These complexities have made cooperation among research teams and among institutions essential. “Autism is a problem that no one person or discipline can figure out alone,” explains James Gusella, Bullard professor of neurogenetics and director of the Center for Human Genetic Research at Massachusetts General Hospital (MGH). Gusella chairs the executive committee of the Boston Autism Consortium, a largely privately funded initiative that began in 2005 to take advantage of the wealth of expertise, technological resources, and patient databases concentrated in the area. The consortium brings together more than 50 researchers from Harvard, MIT, the Broad Institute, MGH, Children’s Hospital, Boston University, Beth Israel Deaconess Medical Center, and Tufts University to tackle different aspects of the disease cycle and to share results. Gene discovery is a top priority. “We’re not saying that it’s all genes,” Gusella is careful to point out, “but the genes will accelerate the search for other factors. They provide the crucial starting point.”

The pursuit of autism’s molecular roots has led Christopher Walsh, Bullard professor of neurology and chief of the division of genetics at Children’s Hospital Boston, on a cross-cultural journey. Walsh, who also directs the division of neurogenetics at Beth Israel Deaconess Medical Center, travels regularly to Dubai, Kuwait, and Saudi Arabia to study the genomes of large Middle Eastern families. Because Arab cultures have a strong tradition of first-cousin marriage, the children in these societies have a higher likelihood than other populations of inheriting genetic mutations that can cause a developmental disorder. If both parents carry a recessive gene associated with autism, each child in the family has a 25 percent chance of getting the disease. With an average birth rate of six children per couple, a family in which both parents are carriers may well have more than one child with an autism-spectrum disorder.

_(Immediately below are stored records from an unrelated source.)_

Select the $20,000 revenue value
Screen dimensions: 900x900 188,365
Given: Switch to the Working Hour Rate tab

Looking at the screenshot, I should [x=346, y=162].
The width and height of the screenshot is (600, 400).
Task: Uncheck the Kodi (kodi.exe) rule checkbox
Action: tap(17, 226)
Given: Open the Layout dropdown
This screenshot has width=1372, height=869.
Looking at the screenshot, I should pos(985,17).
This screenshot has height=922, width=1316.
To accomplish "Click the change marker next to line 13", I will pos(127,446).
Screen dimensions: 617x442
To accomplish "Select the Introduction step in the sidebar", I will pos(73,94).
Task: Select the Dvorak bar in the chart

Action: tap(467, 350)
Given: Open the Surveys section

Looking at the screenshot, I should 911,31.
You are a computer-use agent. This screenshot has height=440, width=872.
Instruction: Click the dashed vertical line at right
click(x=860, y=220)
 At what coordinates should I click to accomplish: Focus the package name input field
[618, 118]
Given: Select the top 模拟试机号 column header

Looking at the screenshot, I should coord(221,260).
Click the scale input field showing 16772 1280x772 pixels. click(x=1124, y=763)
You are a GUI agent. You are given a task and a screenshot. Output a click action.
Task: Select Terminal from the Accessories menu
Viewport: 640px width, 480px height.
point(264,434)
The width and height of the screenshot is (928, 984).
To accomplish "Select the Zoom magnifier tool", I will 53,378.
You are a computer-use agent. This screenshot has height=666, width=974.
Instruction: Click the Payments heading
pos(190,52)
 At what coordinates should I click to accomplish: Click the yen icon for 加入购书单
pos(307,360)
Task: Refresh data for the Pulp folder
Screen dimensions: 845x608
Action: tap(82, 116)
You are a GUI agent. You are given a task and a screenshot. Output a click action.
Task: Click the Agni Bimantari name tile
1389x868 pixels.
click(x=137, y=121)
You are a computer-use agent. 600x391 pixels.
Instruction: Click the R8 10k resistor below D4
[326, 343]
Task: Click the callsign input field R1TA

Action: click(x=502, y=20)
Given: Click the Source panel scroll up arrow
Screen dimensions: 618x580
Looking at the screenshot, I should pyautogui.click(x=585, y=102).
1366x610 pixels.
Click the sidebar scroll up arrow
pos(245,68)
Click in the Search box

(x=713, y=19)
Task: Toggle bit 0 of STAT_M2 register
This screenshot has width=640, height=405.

Walsh uses a technique called homozygosity mapping to look for causative recessive mutations. He checks all the sets of chromosomes in each family member, searching for spots where the affected children have two identical chunks of DNA and unaffected children have something different. Walsh and his team have identified four chromosomal locations in three separate families, and they have begun sequencing the genes in these spots to look for a disabling mutation. “Once we find it,” Walsh explains, “we can sequence any kid anywhere to see if he or she is subject to the same condition.”

Inherited mutations hold the promise of explaining some, but not all, of the genetic paths to autism. Walsh points out that many genetic mutations that affect the brain—particularly those involving severe cognitive impairment—are spontaneous. “Mental retardation is frequently not inherited within families because it is so crippling,” he explains. “People with this condition are not likely to have children, so the mutations that cause the disorder are sporadic, rather than inherited.” (Down Syndrome, which arises from the presence of an extra chromosome, is an example of this type of nonhereditary genetic disorder.) Walsh estimates that about 15 to 20 percent of autism cases may fall into this category.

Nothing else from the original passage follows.